Your objective: Beginning with the line that includes "You are a computer-use agent. The width" and ending with the last line of the entries below, set down each line exactly; include no pictures.

Data extracted from a collection:
★ ★ ★ ★ ★ ★ ★

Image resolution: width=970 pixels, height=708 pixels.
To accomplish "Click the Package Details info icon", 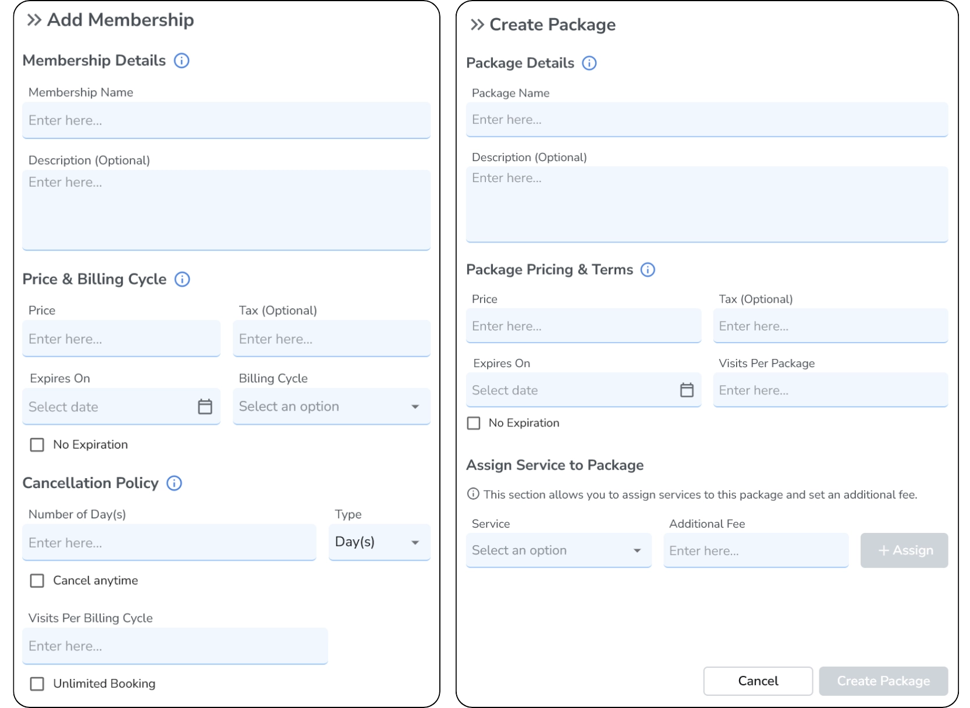I will coord(589,63).
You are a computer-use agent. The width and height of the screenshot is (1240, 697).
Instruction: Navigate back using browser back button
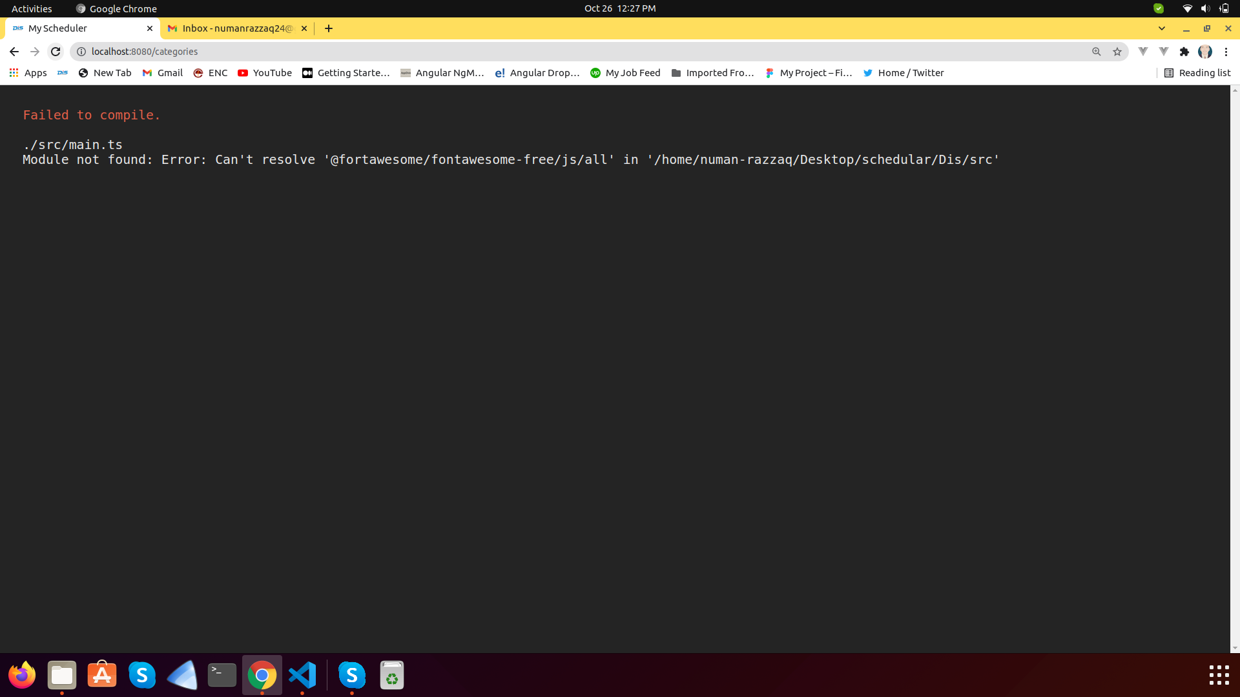tap(14, 51)
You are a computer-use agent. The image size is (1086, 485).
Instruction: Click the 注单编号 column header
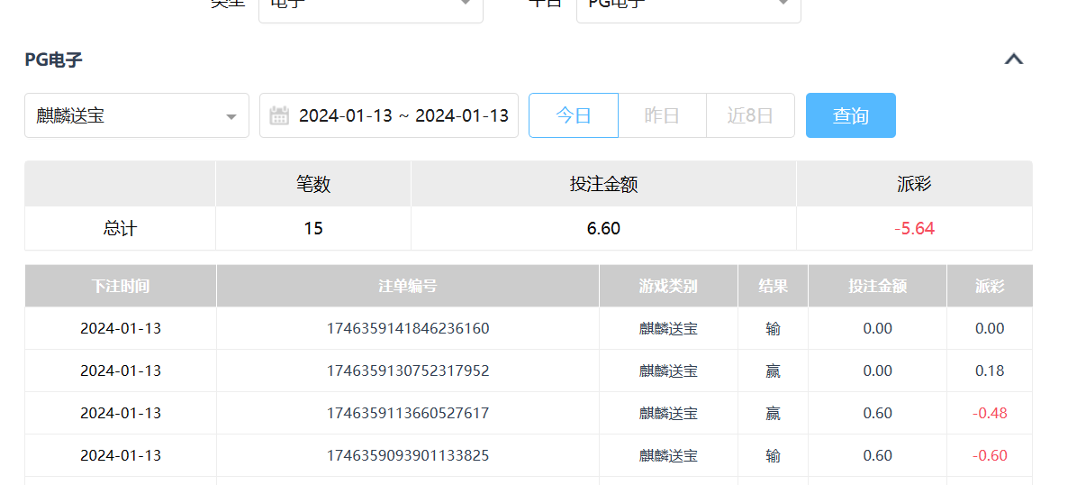(408, 286)
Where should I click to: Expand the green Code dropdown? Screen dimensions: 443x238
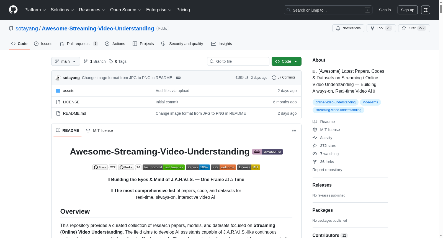coord(286,61)
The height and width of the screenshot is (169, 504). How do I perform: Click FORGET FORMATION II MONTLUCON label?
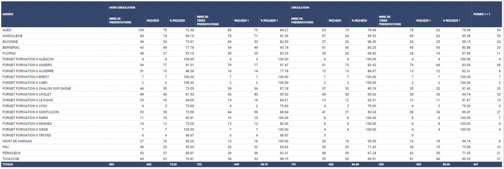(31, 112)
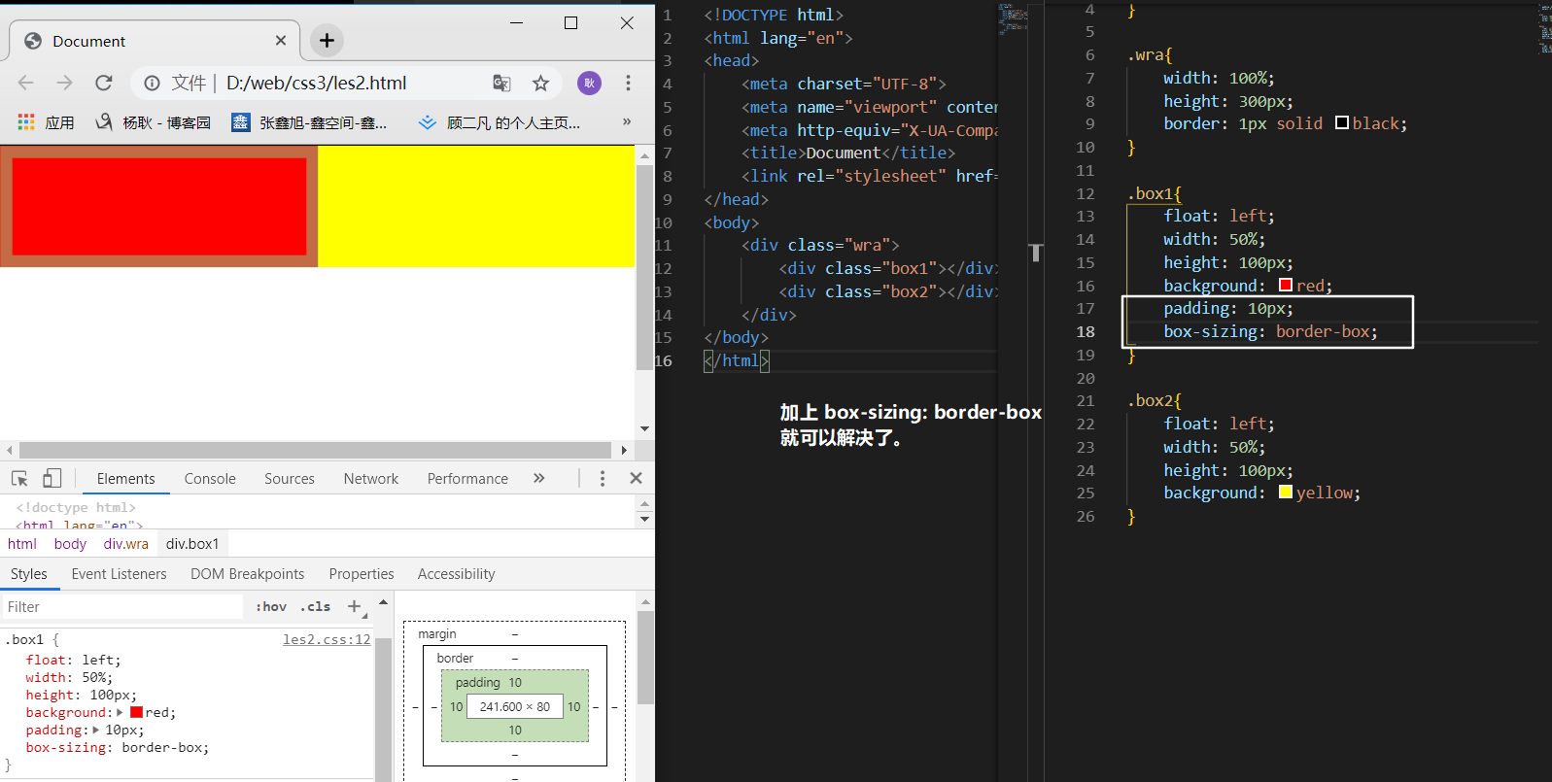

★ ★ ★ ★ ★ ★ ★

Task output:
You are a computer-use agent. The width and height of the screenshot is (1240, 697).
Instruction: Navigate back using browser back button
tap(14, 51)
You are a computer-use agent. The image size is (1086, 485).
Instruction: Click the 注单编号 column header
(408, 286)
Where should I click to: Expand the green Code dropdown? Screen dimensions: 443x238
coord(286,61)
The height and width of the screenshot is (169, 504). How do I perform: Click FORGET FORMATION II MONTLUCON label?
(31, 112)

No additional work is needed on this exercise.